Saved entries:

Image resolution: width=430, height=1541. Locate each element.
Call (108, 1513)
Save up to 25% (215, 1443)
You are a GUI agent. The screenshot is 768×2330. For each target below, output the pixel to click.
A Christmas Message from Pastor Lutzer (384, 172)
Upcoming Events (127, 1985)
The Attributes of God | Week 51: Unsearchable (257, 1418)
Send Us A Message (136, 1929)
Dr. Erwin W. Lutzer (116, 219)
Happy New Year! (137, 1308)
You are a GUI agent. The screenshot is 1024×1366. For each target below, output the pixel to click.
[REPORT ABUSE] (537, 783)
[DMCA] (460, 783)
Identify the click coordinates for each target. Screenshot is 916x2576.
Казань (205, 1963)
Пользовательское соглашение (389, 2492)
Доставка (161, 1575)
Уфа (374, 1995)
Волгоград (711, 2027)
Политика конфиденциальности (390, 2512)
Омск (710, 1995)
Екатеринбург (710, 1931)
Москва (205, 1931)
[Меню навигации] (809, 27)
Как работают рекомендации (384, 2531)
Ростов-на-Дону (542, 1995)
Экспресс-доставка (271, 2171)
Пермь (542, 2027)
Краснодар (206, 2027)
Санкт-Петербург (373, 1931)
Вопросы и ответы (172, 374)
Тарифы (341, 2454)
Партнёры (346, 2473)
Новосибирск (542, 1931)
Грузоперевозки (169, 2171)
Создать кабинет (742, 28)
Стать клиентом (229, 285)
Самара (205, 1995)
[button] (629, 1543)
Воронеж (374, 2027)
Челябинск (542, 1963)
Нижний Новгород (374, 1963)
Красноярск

* **YOUR INSTRUCTIONS**
Search term "Lutzer": return each line of the data that contains it.

* **TASK OUTPUT**
A Christmas Message from Pastor Lutzer (384, 172)
Dr. Erwin W. Lutzer (116, 219)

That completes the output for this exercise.